• Problem to work on:
Write out again, unchanged, the line that has "The height and" and each following line through the end of the entries below; leave pictures out.
★ ★ ★ ★ ★ ★ ★
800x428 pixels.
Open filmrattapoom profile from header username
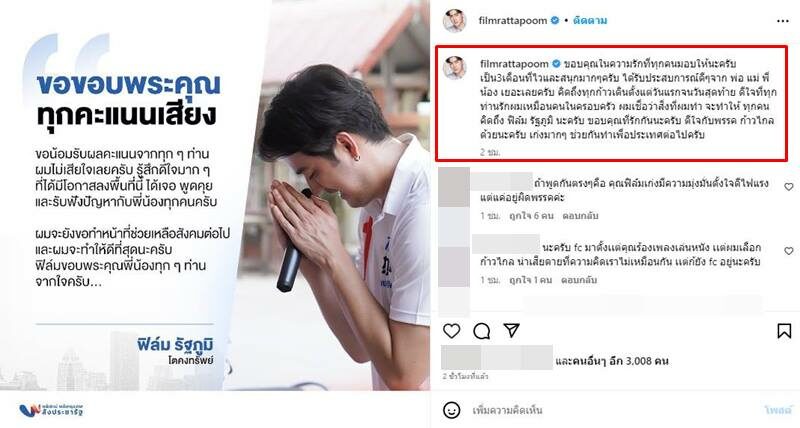click(x=513, y=21)
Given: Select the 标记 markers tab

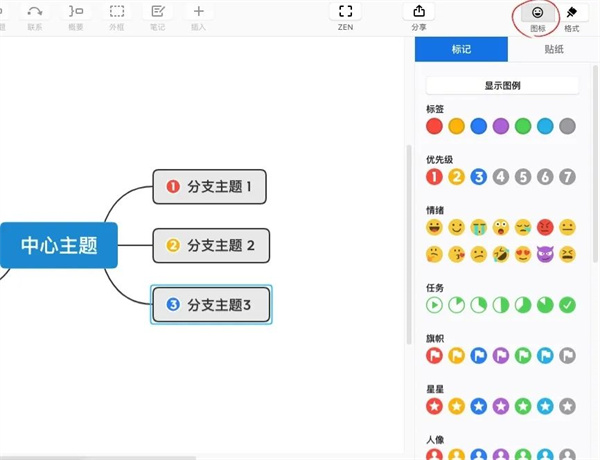Looking at the screenshot, I should [461, 48].
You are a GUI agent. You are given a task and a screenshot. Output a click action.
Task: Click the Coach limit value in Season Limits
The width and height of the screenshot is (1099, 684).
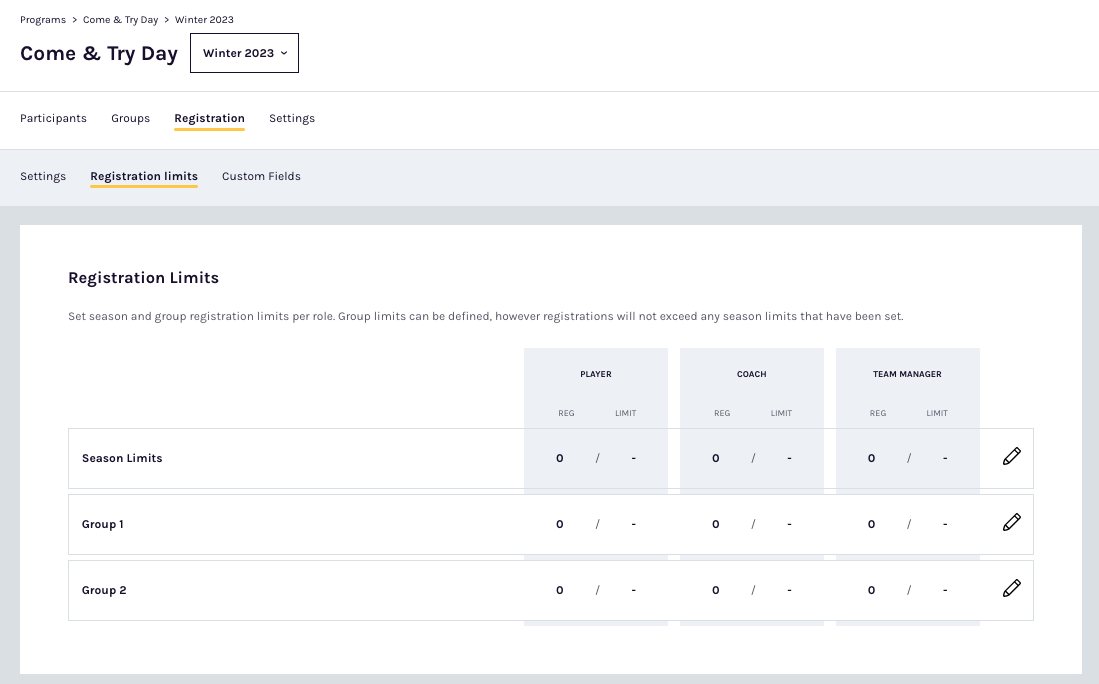[789, 458]
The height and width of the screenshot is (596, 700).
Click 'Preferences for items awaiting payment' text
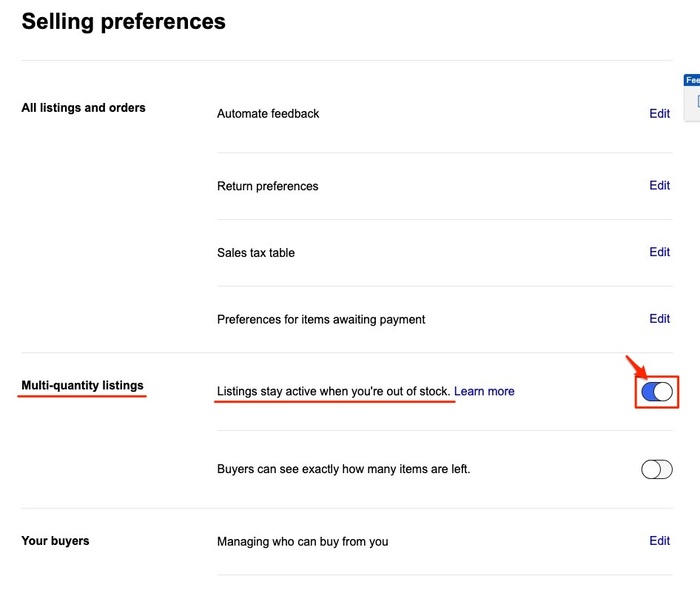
★ ★ ★ ★ ★ ★ ★
• Response area:
The height and width of the screenshot is (596, 700).
Click 'Preferences for items awaiting payment' text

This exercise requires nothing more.